Your assignment:
If a line of the records contains the word "agent", list it.

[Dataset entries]
--------------------------------------------------

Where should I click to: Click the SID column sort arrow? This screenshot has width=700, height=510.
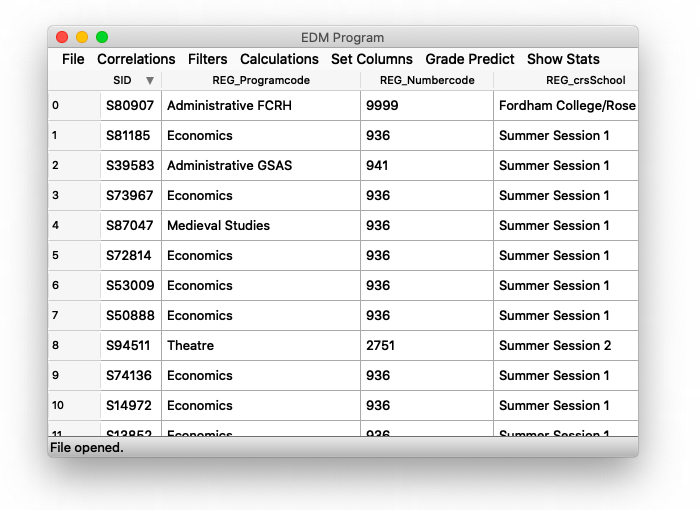point(150,81)
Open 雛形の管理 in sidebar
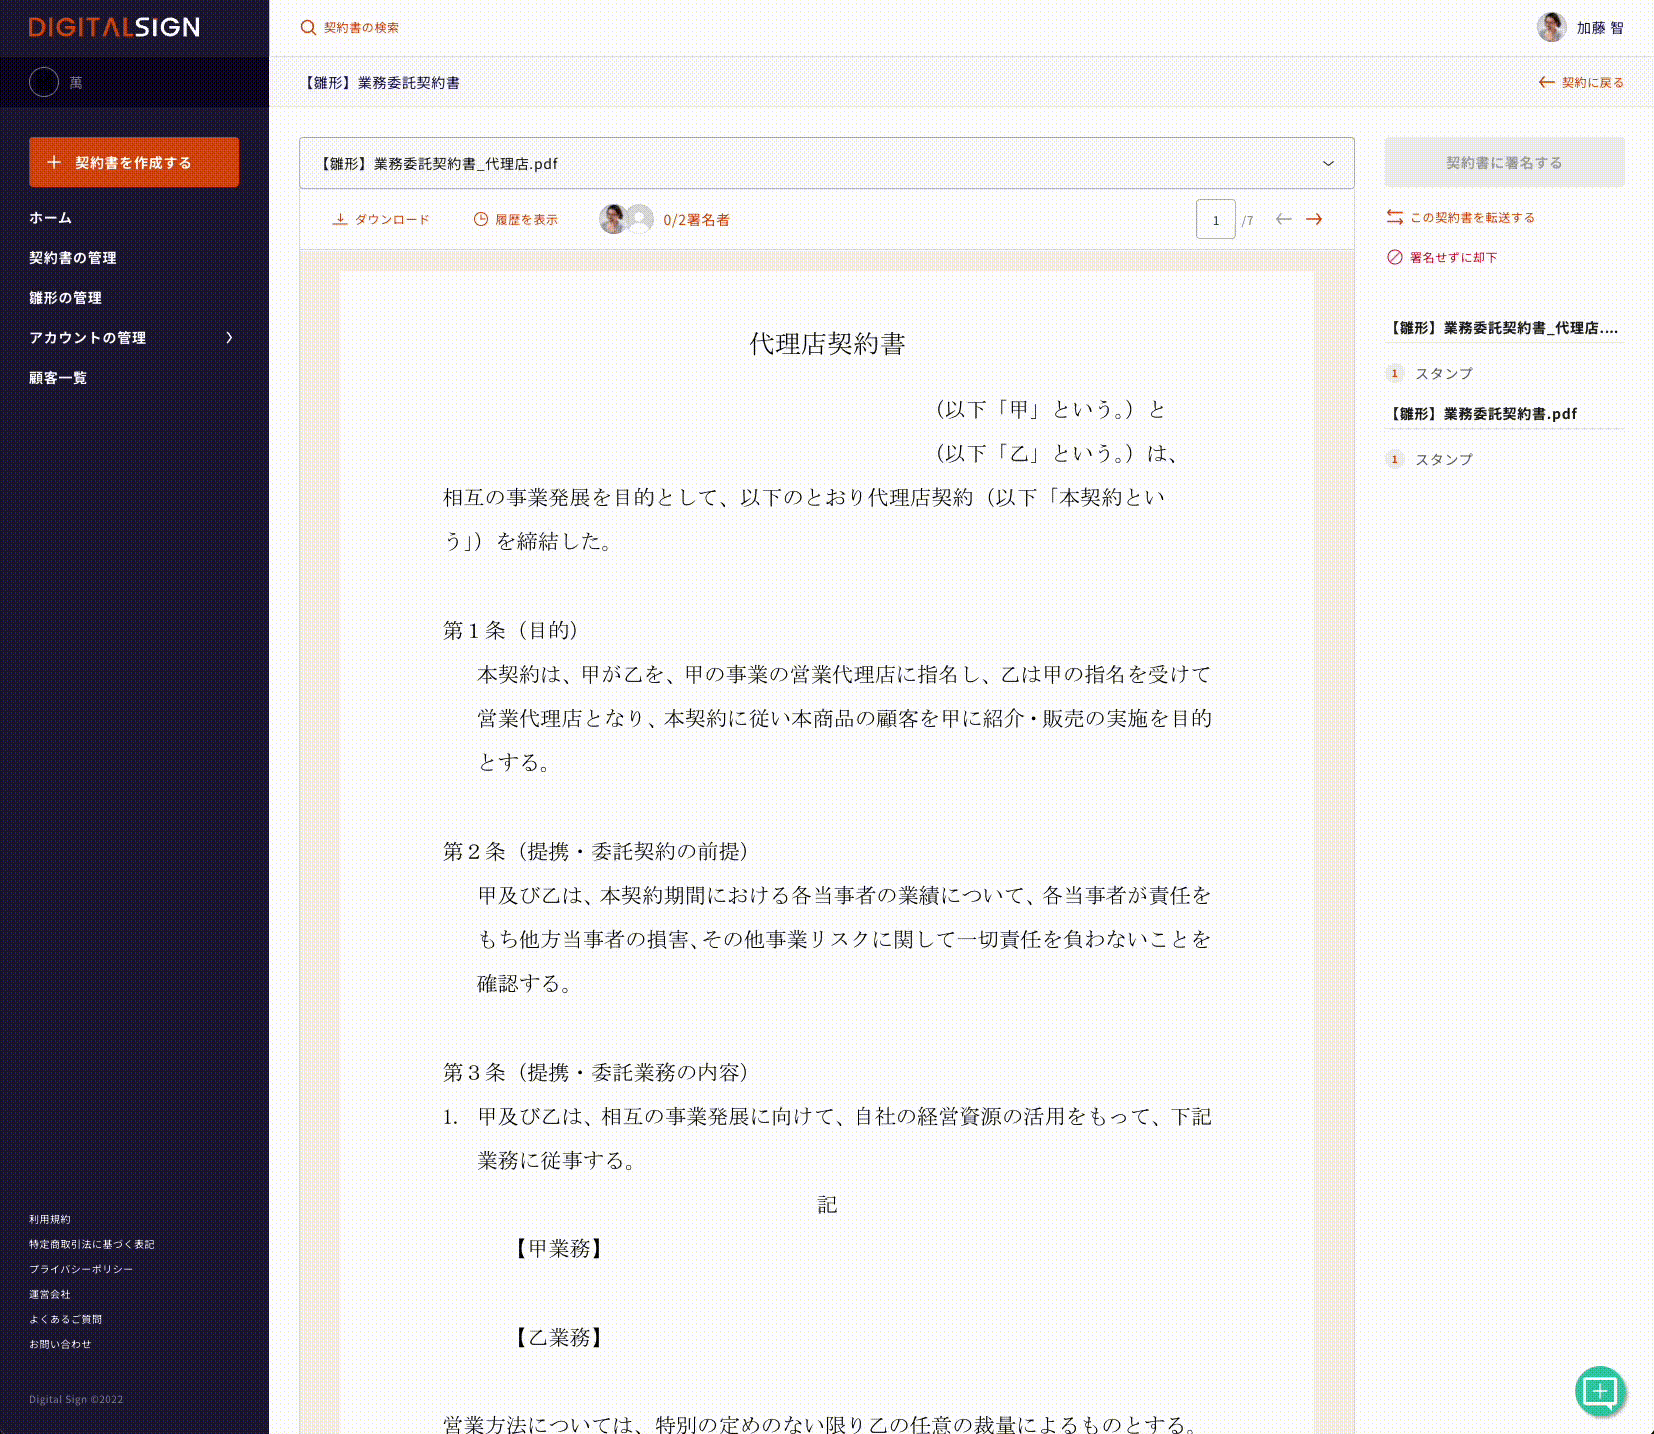The image size is (1654, 1434). 66,298
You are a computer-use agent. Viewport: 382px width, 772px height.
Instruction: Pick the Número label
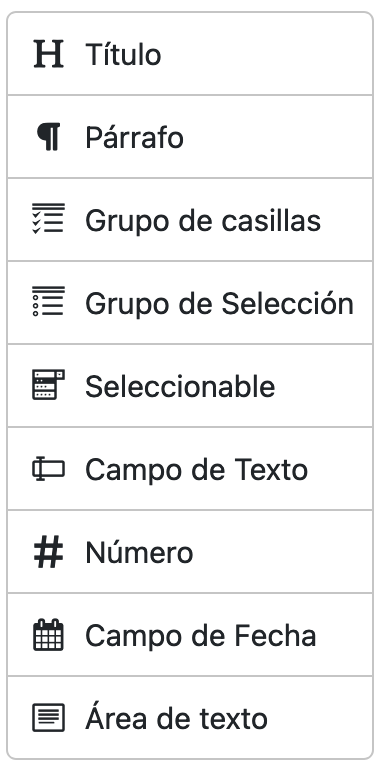pyautogui.click(x=139, y=552)
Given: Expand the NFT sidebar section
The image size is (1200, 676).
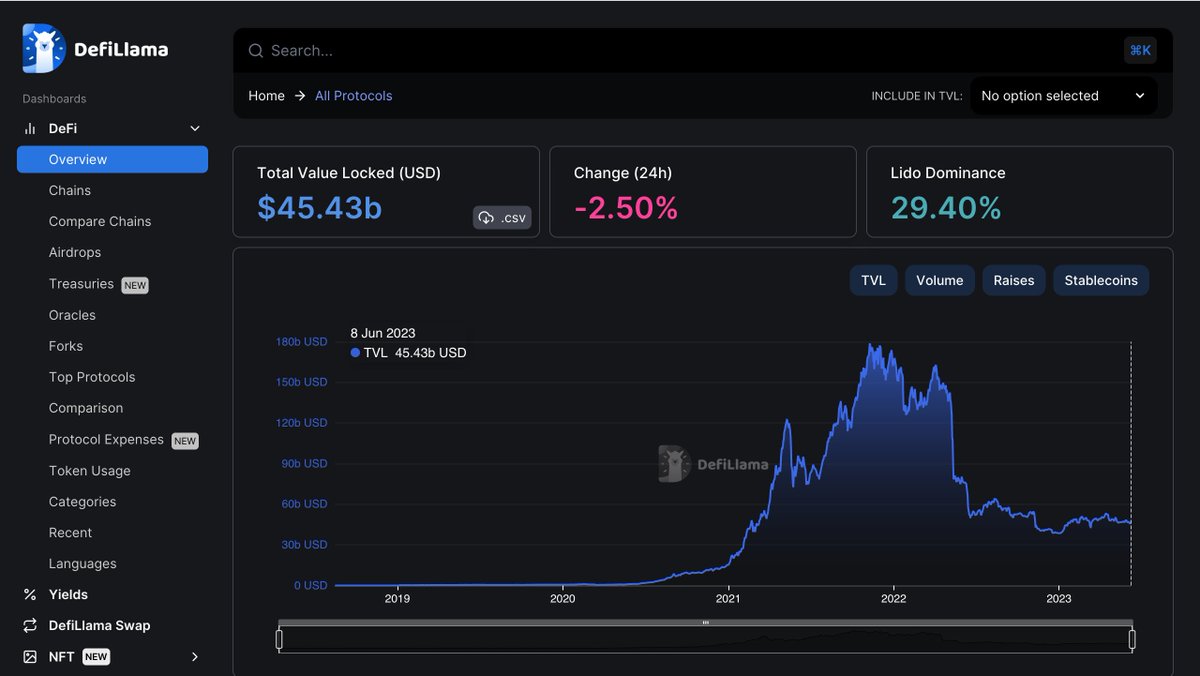Looking at the screenshot, I should click(x=195, y=657).
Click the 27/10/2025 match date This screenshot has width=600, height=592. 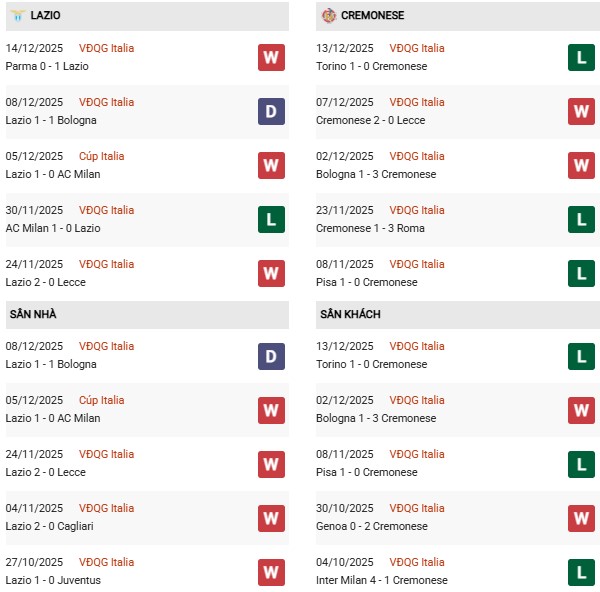click(34, 562)
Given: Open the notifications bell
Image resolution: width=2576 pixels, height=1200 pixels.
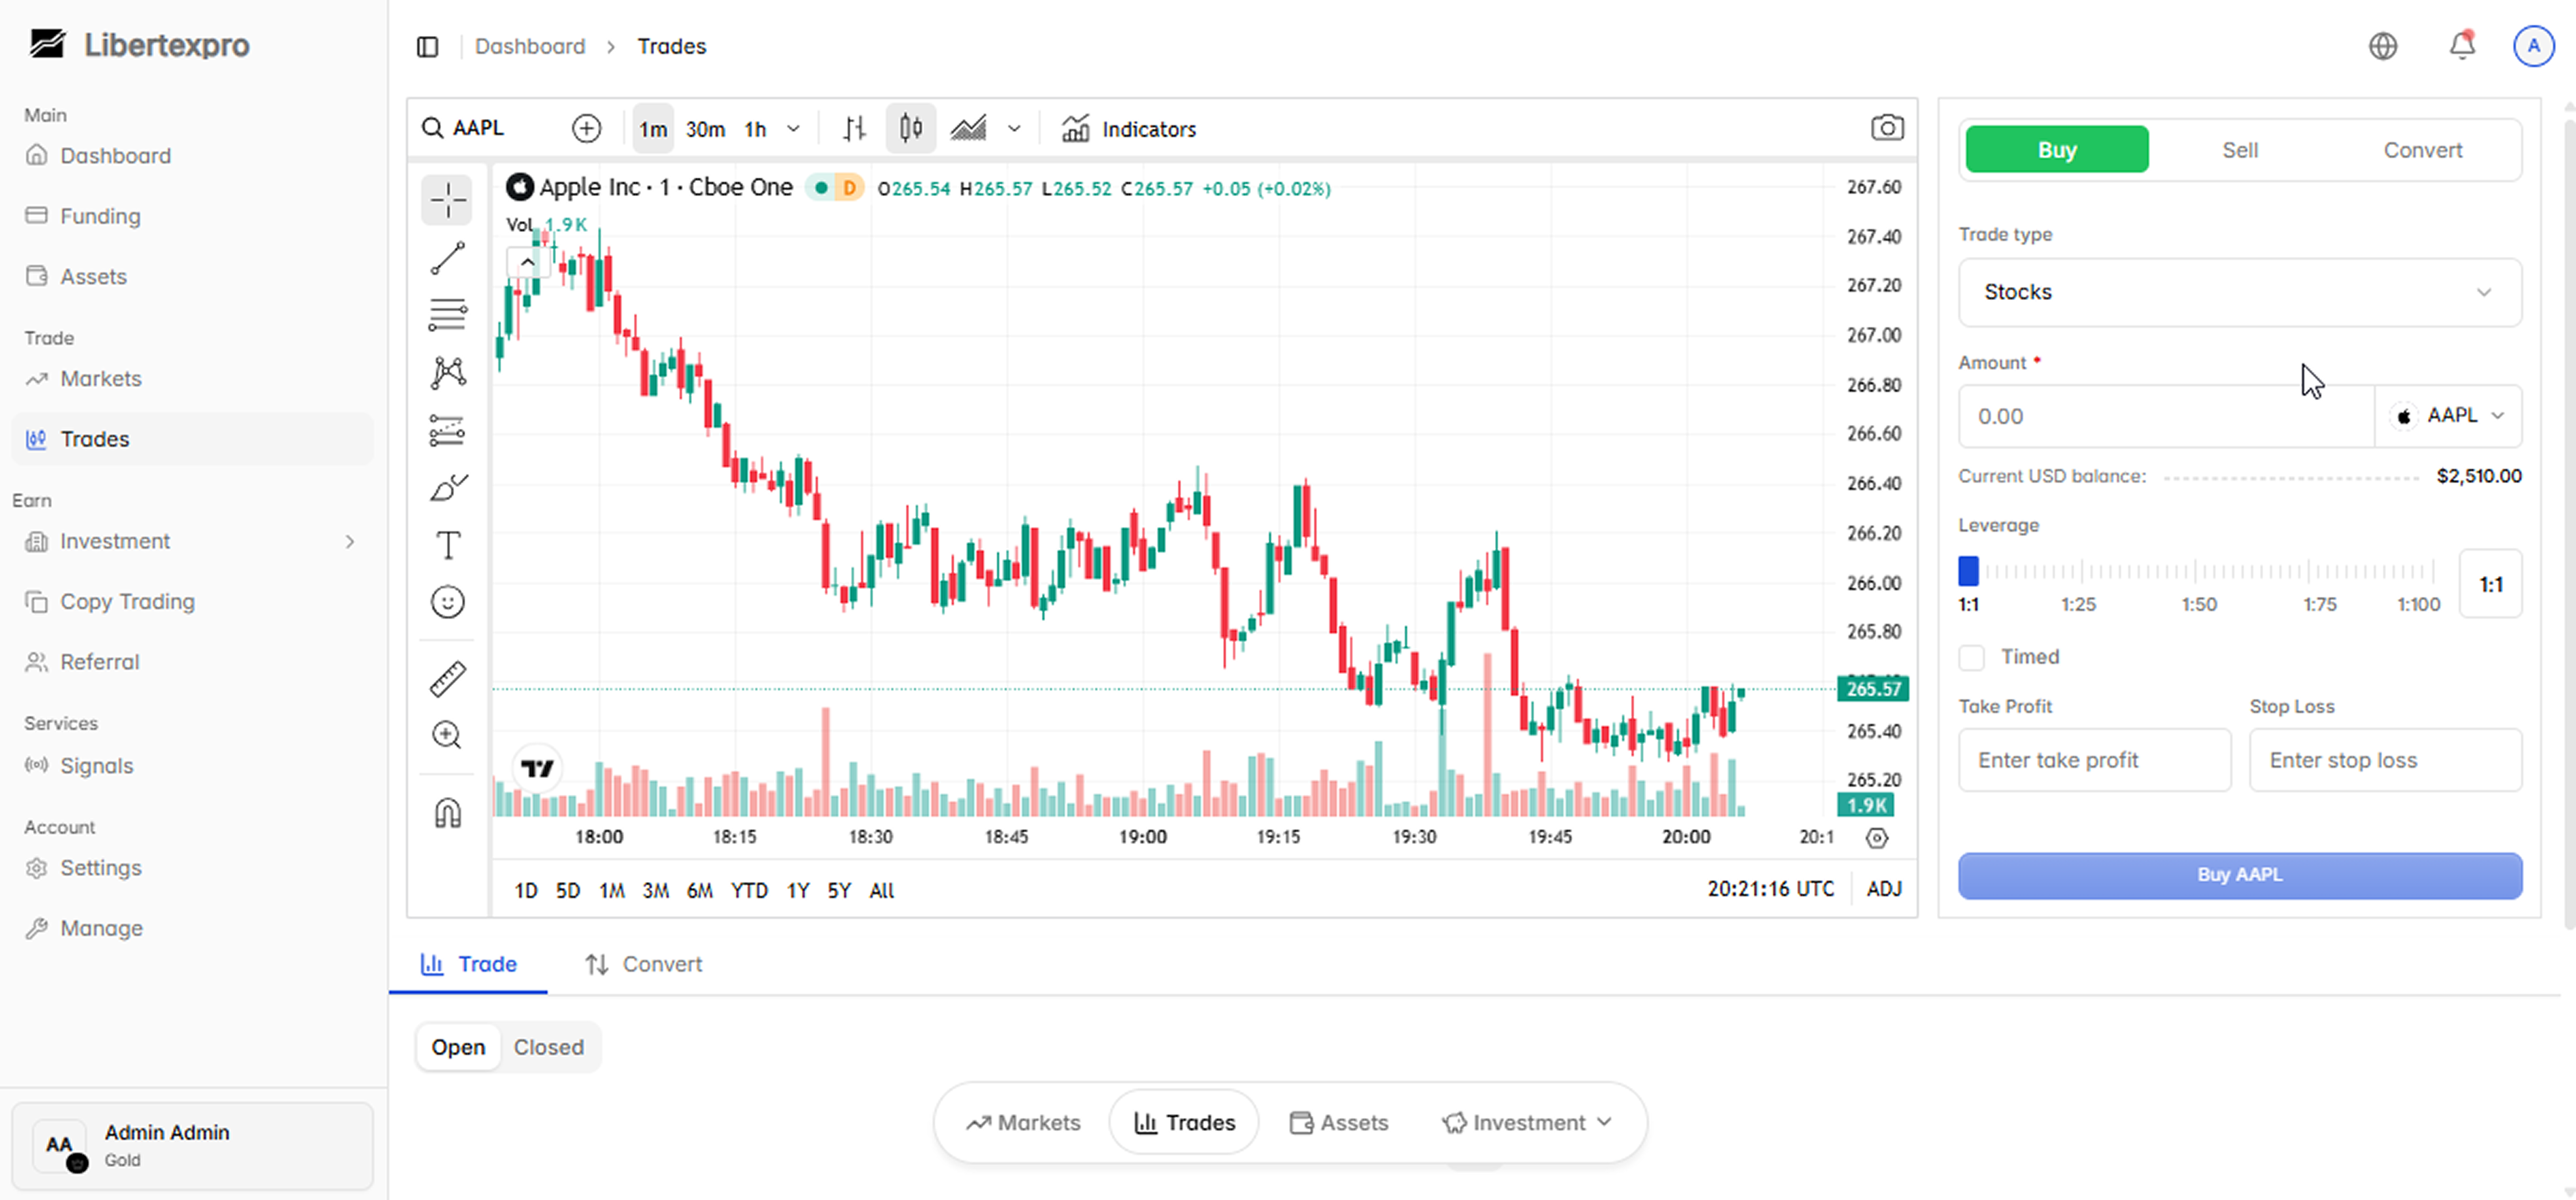Looking at the screenshot, I should click(2461, 46).
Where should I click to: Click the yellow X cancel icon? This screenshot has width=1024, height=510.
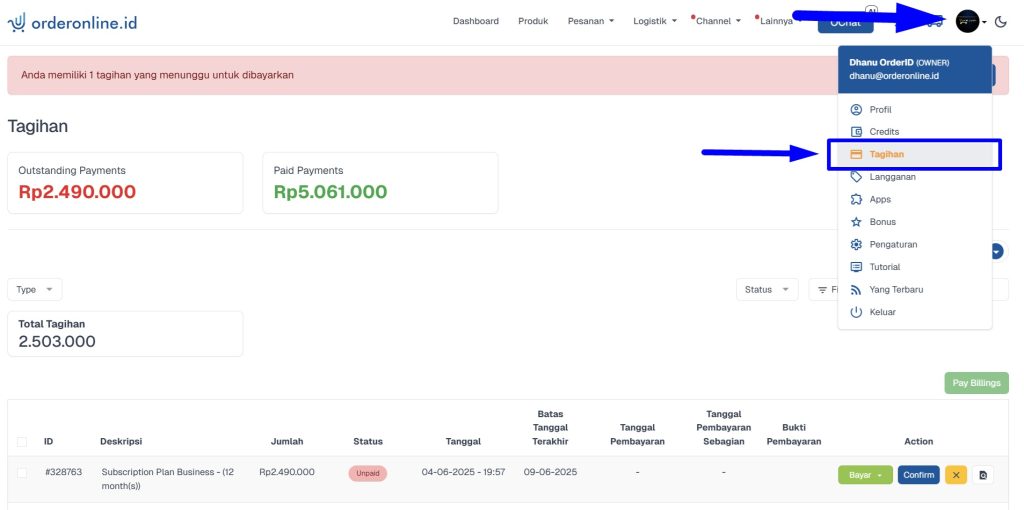pyautogui.click(x=955, y=475)
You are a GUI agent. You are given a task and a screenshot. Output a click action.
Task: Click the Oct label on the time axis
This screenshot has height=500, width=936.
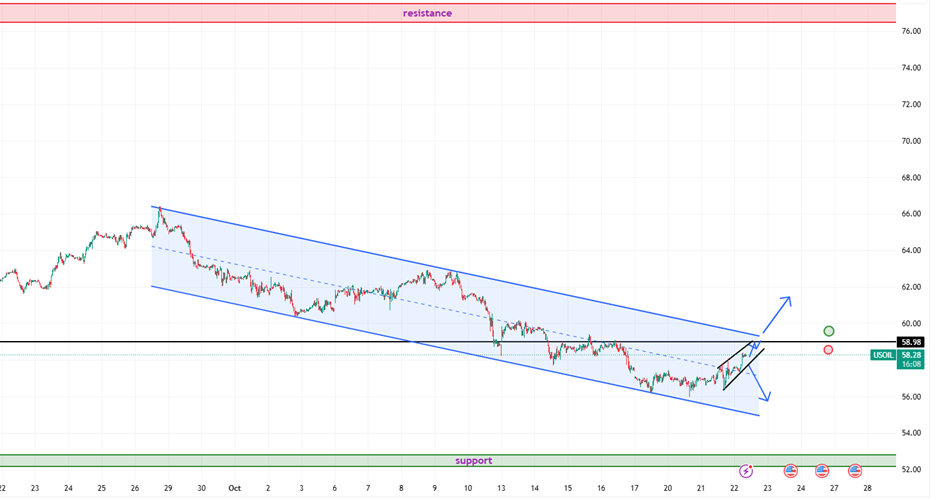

--------------------------------------------------

Solution for this task:
You are a computer-use agent. Viewport: 382px width, 772px height.
You are a GUI agent. You are given a task and a screenshot. Output a click action.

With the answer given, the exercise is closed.